Plaintiff claims Defendants misappropriated “the unique illustration style [of] the characters and backgrounds found throughout Dr. Seuss books, that have come to be instantly recognized by consumers as source identifiers for Dr. Seuss.” Defendant argues trademark law does not protect an artistic style. …

Most courts have held there is no trademark protection for the “style” of an artist. Style is a matter more properly protected by copyright law. …

Plaintiff cited no authority to support its assertion that its general “style” is a protectable trademark. Plaintiff only argues that the book can be subject to both trademark and copyright protection and that distinctive characters can qualify as trademarks. Plaintiff claims the Ninth Circuit has recognized Plaintiff owns trademark rights to “the character illustration of the Cat [in the Hat’s] ‘stove-pipe hat’.” But the illustration of the Cat’s hat is different than the general “illustration style” and non-specific “characters and backgrounds found throughout” Plaintiff’s books, in which Plaintiff asserts trademark rights now. And Plaintiff does not allege trademark rights in any specific character or background image in [Oh, The Places You’ll] Go!
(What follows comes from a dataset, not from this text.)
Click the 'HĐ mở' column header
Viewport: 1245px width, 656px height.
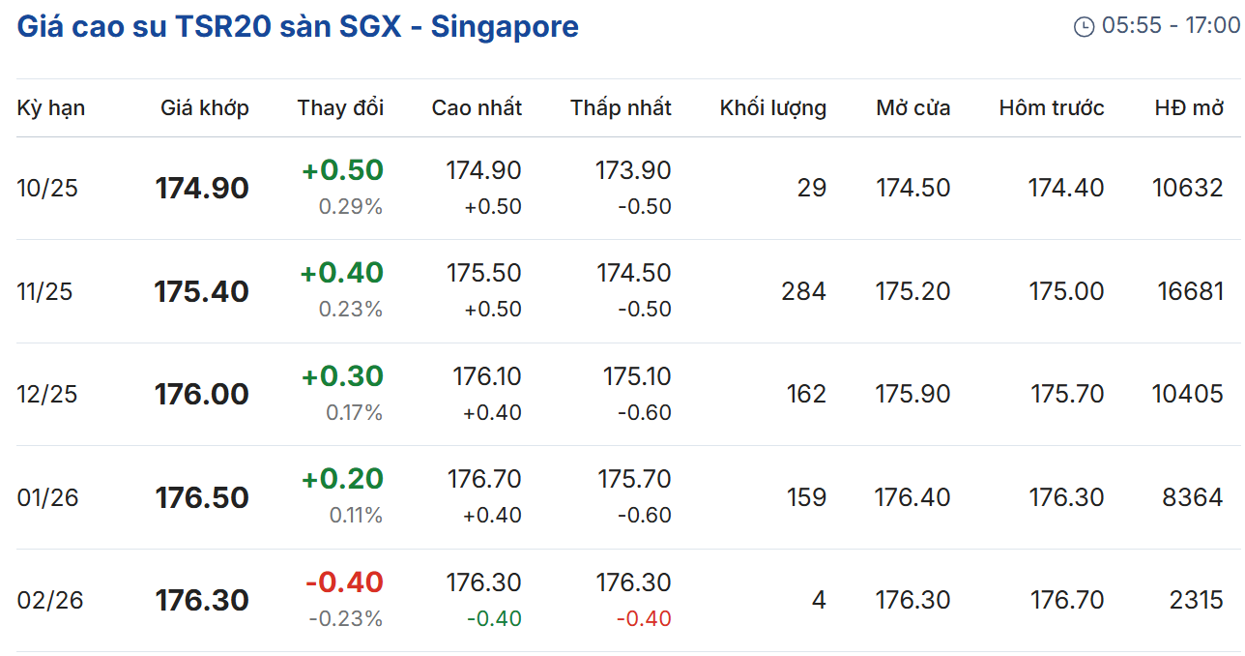click(1189, 107)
The Court is not holding illustrations of specific characters within Go! are precluded from trademark protection, but at this stage of the proceedings and based on the information in front of the Court, the Court finds that Plaintiff’s claimed general “illustration style” is not protectable.

What does this mean for comics? It puts plainly what many artists in the comics industry already knew: you can’t be legally dinged for drawing like Jack Kirby, or Neal Adams, or John Buscema, David Finch, Jim Lee or anybody else— not directly copying art, which might lead to a copyright infringement claim, but drawing in the style of a particular artist (or if you prefer, a particular school of art, like, say, the Bolognese or Kubert school) isn’t a trademark infringement. When we speak of an artist’s “trademark style” we’re not actually speaking of a legal trademark, and as such it’s not something that can be legally claimed.

And this means that if, say, Ty Templeton draws a portrait of me looking like I was drawn by Dr. Seuss, there’s not a thing Dr. Seuss Enterprises can do about it.

Of course, this is generally a good thing. This means that no artist can be charged with stealing someone else’s “trademark style” or the way they draw (or for that matter, how they shoot a photograph or a movie). We all learn from each other, we all influence each other— particularly in comics— and we all build on other works and artistic traditions and styles to create new works of art to tell stories.